> [What you will do] In the records below, find the line containing "[Advertisement] (201, 298)" and restate it and all lines after it exactly, through the last line.

▼

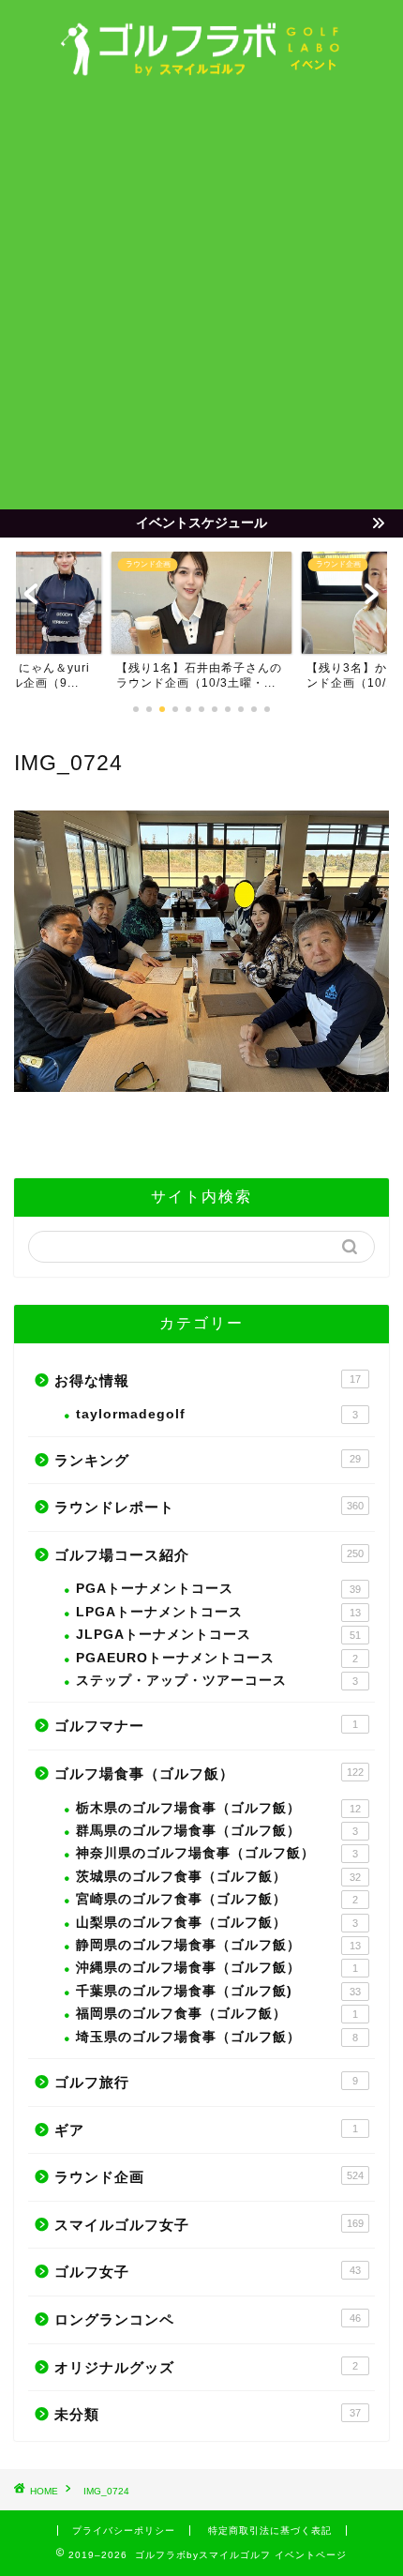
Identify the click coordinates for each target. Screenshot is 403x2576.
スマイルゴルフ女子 (209, 2225)
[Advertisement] (201, 298)
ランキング (207, 1460)
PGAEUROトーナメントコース (217, 1658)
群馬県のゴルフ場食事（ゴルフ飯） (217, 1831)
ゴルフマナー (206, 1726)
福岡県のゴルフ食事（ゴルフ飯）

▲

> [Task response]
[Advertisement] (201, 298)
ランキング (207, 1460)
PGAEUROトーナメントコース (217, 1658)
群馬県のゴルフ場食事（ゴルフ飯） (217, 1831)
ゴルフマナー (206, 1726)
福岡県のゴルフ食事（ゴルフ飯）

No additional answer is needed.